千葉県御宿町長 石田 義廣
御宿町は人口およそ7、400人、面積25㎢のコンパクトな町であります。千葉県房総半島中部に位置し、黒潮おどる太平洋に面し、豊かな緑、温暖な気候等、美しい自然に恵まれ歴史と文化、人情味あふれる町であります。2kmにわたる白い砂浜と変化に富んだ海蝕海岸、そして緩やかな丘稜地に囲まれた御宿町は白砂青松、海の保養地として多くの人々に愛され観光立町として発展し、観光業を中心に漁業、農業が基盤を支えています。
2011年3月11日に発生した東日本大震災の教訓を受け、海に面するわが町にとって防災を第一としなければならないと決意しました。高台に公共施設が必要と考え、翌年、町議会の賛同を得て標高38mにある学校統合により遊休施設となっていた旧御宿高校跡地施設を千葉県より購入しました。各行政区における自主防災組織を中心に、こども園、小中学校の児童、生徒、消防団など関係機関が防災実地訓練に徹し、避難施設や備蓄品、消防施設の拡充など、防災意識の高揚に努めています。防災行政無線のデジタル化を今年度、全域完成します。
少子高齢化により人口の減少が進んでいますが、御宿町は年間を通し気候が温暖で住みやすく、移住される方も多いため減少率が緩やかになっています。今、高齢者の皆さんに生き生きと心豊かに過ごしていただくため、御宿版CCRC事業に取り組み、医療介護施策の充実を目指しています。
産業観光面において、夏季を中心に白砂の海岸で展開されるビーチスポーツイベントが盛んです。日本ライフセービング協会主催による全日本学生ライフセービング選手権大会(40大学参加)や東日本予選会には多数の選手が参加し人命救助の技を競います。ビーチバレーボール大会ムーンカップイン御宿には全国から300チームが参加し、熱戦を繰り広げます。NPO法人「おんじゅくDE元気」主催による網代湾横断オーシャンスイムレースや海山を駆け巡るオーシャントレイルレースに人気が集まります。また、春秋を中心に旧御宿高校施設を活用していただいている中央国際高等学校によるスクーリング事業が長期間にわたって実施されます。生徒の皆さんは、豊かな自然の中で漁業や農業に親しみ、学習します。これらのイベントなどの参加者は民宿や旅館に宿泊し、展開されますので地域経済の大きな支えとなっています。

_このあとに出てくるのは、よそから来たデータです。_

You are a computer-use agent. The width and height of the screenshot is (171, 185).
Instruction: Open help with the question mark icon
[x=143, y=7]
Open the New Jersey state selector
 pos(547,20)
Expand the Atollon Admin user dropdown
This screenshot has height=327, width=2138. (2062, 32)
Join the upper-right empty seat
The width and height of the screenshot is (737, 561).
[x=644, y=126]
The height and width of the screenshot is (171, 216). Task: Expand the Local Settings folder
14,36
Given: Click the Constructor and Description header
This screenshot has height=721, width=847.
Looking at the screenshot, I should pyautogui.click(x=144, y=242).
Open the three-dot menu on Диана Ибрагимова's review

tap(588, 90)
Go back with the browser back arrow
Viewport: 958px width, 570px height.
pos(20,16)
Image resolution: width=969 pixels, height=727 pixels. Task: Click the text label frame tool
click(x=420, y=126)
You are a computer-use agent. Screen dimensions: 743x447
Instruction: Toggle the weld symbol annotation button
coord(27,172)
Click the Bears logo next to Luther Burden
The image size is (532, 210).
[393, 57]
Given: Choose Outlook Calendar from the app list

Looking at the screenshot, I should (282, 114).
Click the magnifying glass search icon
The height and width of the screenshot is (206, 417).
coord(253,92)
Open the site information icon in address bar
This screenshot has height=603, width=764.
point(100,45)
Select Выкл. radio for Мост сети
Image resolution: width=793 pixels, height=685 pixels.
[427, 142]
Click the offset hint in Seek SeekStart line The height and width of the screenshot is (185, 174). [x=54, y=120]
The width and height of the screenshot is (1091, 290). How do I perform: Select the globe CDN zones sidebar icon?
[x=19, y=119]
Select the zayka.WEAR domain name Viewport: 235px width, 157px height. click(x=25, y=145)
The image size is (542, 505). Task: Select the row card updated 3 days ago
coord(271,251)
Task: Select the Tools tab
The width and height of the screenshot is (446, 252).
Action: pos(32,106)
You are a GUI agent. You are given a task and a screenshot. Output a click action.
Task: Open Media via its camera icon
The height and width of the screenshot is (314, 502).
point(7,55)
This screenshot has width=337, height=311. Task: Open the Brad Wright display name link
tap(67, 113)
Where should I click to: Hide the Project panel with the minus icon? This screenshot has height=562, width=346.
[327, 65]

ここで町の誇りとする歴史文化を一つご紹介します。今から400年程前、1609年9月30日夜半、御宿沖でフィリピンからメキシコに向かうスペインの大型ガレオン船サンフランシスコ号が台風により遭難座礁しました。乗組員373名は海洋に投げ出され、懸命に岸に向かって泳ぎ着きましたが、残念にも56名が溺死し、317名を地元村民の漁師や海女さんたちが助け上げました。海女さんたちは、水難で衰弱した異国の人々を膚で温め蘇生させたと伝えられています。救助されたドン・ロドリゴ氏を代表とする一行はメキシコの人々で、神社や民家に37日間滞留し、村民から衣食住を惜しみなく与えられました。時は過ぎ、1928年にこのような先人の功績を顕彰し、岩和田の丘に日西墨三国交通発祥記念碑が建立され、1978年には建立50周年を記念し、メキシコ合衆国ロペス・ポルティーリョ大統領が来町され、御宿町民の皆さんに1609年の史実における人命救済の行為に対し謝意を表されました。同年、御宿町とアカプルコ市は姉妹都市協定を結び、2009年には、皇太子殿下のご臨席を仰ぎ、メキシコ記念公園などにおいて、日本メキシコ交流400周年記念式典・サンフランシスコ号漂着400周年記念祭が盛大に挙行されました。また、2013年には、ドン・ロドリゴ氏生誕の地であるメキシコ合衆国テカマチャルコ市と史実のご縁により姉妹都市協定を結び、メキシコ・スペインとの交流を進めています。
今、コロナ禍の中にありますが、皆さんと共にこの難を越えて、町第4次総合計画にみる「笑顔と夢が膨らむまち―共に支え合う挑戦と再生」に向けて邁進します。